At any rate, having militarily humbled India, the Chinese voluntarily vacated the posts which they could have continued to occupy, and withdrew to positions 20 km behind the Line of Actual Control, positions going back to November 1959. They didn’t take prisoners of war although they could have easily done so. The Chinese could have marched all the way to Kolkata without meeting much resistance. But having made their point, they stopped well short of the border.

In fact, the People’s Liberation Army treated the surrendered Indian officers courteously and flew down some of the unfit ones close to the border.
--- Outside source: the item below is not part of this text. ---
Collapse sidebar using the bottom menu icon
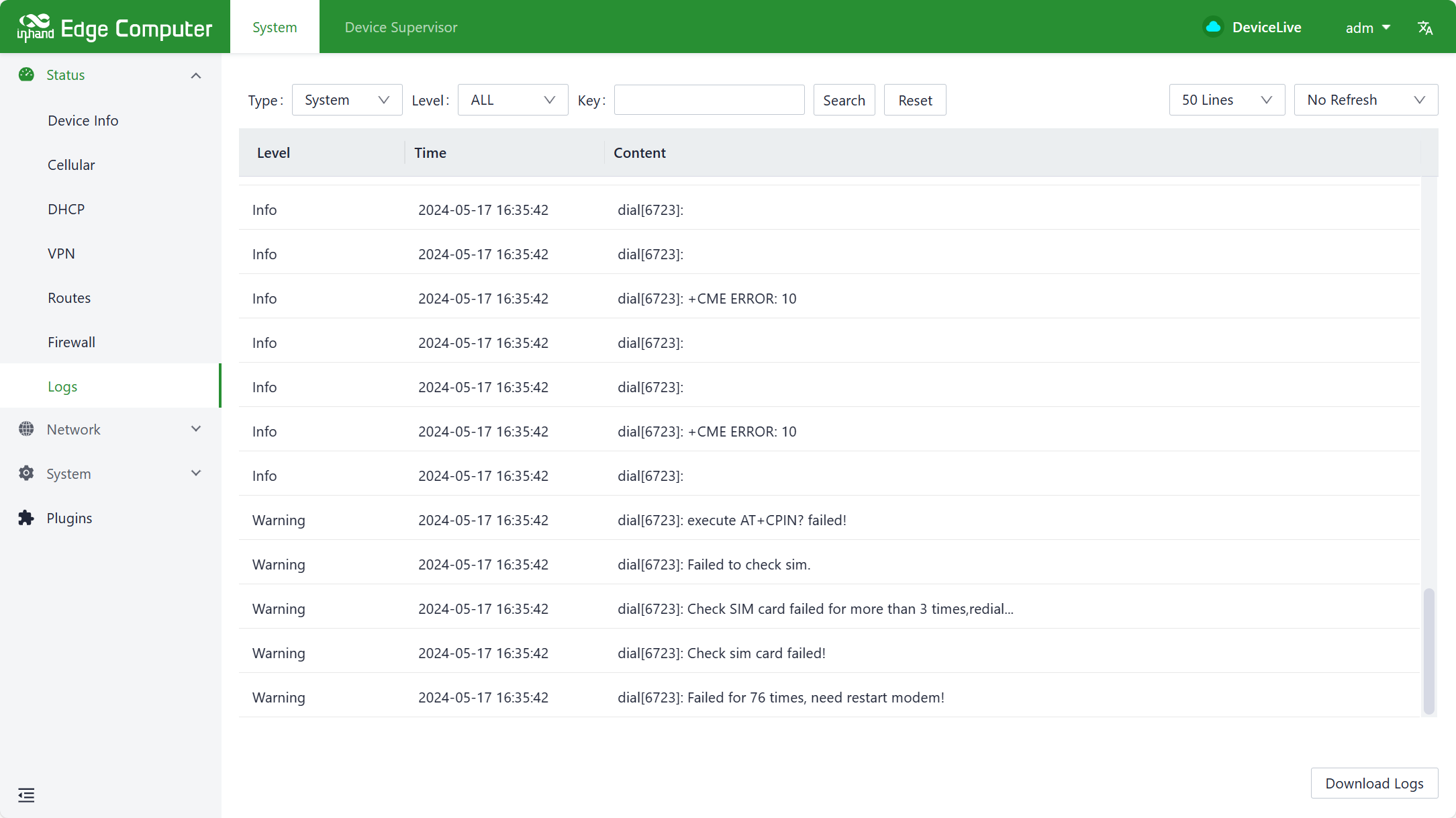1456x818 pixels. (26, 795)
Why, in some instances, its soldiers even oiled and polished the firearms seized from Indian soldiers before returning them!  

This doesn’t argue that the Chinese were or are noble-spirited angels, but only that the primary purpose of their 1962 operation was to repulse India’s ill-conceived ‘forward policy’, of evicting them from disputed areas without seriously negotiating the border issue.

This was in keeping with the delusion harboured by many Indian leaders that they could inflict a military defeat on China. Gen Kaul had declared, ‘a few rounds fired at the Chinese would cause them to run away.’ The then home minister Lal Bahadur Shastri announced that if China didn’t vacate the disputed areas, India would eject it from them just as easily as it had thrown Portugal out of Goa.

As India’s rout became imminent, Jawaharlal Nehru panicked and begged the US for military help and air cover not just in ‘our fight for survival’, but ‘the survival of freedom and independence in this sub-continent and rest of Asia.’ He wrote two desperate letters to President Kennedy within a few hours’ interval on 19 November, which remained classified in the US until recently. They expose the depths to which Indian leaders’ morale had sunk.

Confirming the IAF’s weakness, Nehru wrote, ‘We have repeatedly felt the need of using air arm in support of our land forces, but have been unable to do so as in the present state of our air and radar equipment, we have no defence against retaliatory action …’ But Nehru added, ‘Any air action to be taken against the Chinese beyond the limits of our country … will be taken by IAF planes manned by Indian personnel.’ To attack Chinese air bases, Nehru wanted ‘two squadrons’ of B-47 bombers, for which Indian pilots and technicians would be trained in the US. ‘We are confident that your great country will in this hour of our trial help us...’

Arms poured in from the US, and also Britain and Israel. US ambassador J K Galbraith also recommended that ‘elements of the Seventh Fleet be sent into the Bay of Bengal.’

Thus the aircraft carrier Enterprise arrived as a mark of solidarity with India. This manoeuvre, which India didn’t protest against, was repeated during the Bangladesh war, when it was seen as a menacing gesture.